Algeria
- Nickname(s): الخُضر "El Khadra" / "Les Verts" (The Greens) الأفناك (The Fennecs) محاربي الصحراء (The Desert Warriors)
- Association: Algerian Football Federation (FAF)
- Confederation: CAF (Africa)
- Head coach: Nordine Benamrouche
- Home stadium: Salle Hacène Harcha, Algiers
- FIFA code: ALG
- FIFA ranking: 100 ▲2 (12 December 2025)
| Home colours | Away colours |

First international
- Paraguay 5–0 Algeria (Netherlands; 5 January 1989)

Biggest win
- Yemen 1–10 Algeria (Port Said, Egypt; 23 December 2008)

Biggest defeat
- Algeria 1–11 Palestine (Misrata, Libya; 25 September 2010) Slovenia 11–1 Algeria (Tripoli, Libya; 3 November 2010)

FIFA World Cup
- Appearances: 1 (First in 1989)
- Best result: Group stage (1989)

Futsal Africa Cup of Nations
- Appearances: 1 (First in 2026)
- Best result: Qualified (2026)

Arab Futsal Cup
- Appearances: 6 (First in 1998)
- Best result: Semi-finals (2023)

= Algeria national futsal team =

The Algeria national futsal team (Équipe nationale algérienne de Futsal), represents Algeria in international futsal competitions, and is governed by the Algerian Football Federation (FAF).

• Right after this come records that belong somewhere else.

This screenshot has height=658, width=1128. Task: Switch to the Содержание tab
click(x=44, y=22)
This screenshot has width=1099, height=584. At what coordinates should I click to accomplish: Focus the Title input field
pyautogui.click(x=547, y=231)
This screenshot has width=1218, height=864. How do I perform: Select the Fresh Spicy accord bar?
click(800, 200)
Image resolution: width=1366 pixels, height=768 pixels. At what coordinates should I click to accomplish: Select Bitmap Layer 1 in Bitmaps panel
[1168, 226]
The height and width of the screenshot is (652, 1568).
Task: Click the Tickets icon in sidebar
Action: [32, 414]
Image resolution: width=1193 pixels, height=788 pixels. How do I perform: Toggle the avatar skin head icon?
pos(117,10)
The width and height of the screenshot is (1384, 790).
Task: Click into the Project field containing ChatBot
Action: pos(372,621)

Although the Futsal Fennecs were one of the first two African teams to qualify for a FIFA Futsal World Cup, they have yet to qualify for the Africa Cup of Nations. The team has mainly competed in the Arab Futsal Cup, with their best international performance coming at the 2023 edition, where they reached the semi-finals.

==History==
Following the establishment of the FIFA Futsal World Championship in 1989, Algeria was one of two African countries invited to the tournament. On 5 January 1989, they played their first international match against Paraguay. The team went on to lose its next two matches, ending their campaign at the group stage.

After their participation in the World Cup, the team went into a hiatus before returning for the inaugural Arab Futsal Championship in 1998. Algeria exited at the group stage without recording a win, a result that was repeated at the 2005 edition. It was not until the 2007 tournament that Algeria secured its first victory, defeating Tunisia 4–3 and finishing fifth out of six teams.

At the following edition, Algeria recorded its largest victory to date with a 10–1 win over Yemen; however, defeats in their remaining matches saw the team continue its run of group-stage eliminations. In 2010, Algeria made its debut at the North African Futsal Tournament, where it finished last after losing all of its matches.

Algeria's first attempt to qualify for the Futsal Africa Cup of Nations came in 2020, when they faced Libya in a two-legged tie and lost both matches, with an aggregate score of 12–6.

By 2023, following the reinforcement of the squad with diaspora players based in France, the team showed significant improvement. This progress was highlighted by a historic run at the 2023 Arab Cup, where Algeria reached the semi-finals, with their only defeat coming against Kuwait.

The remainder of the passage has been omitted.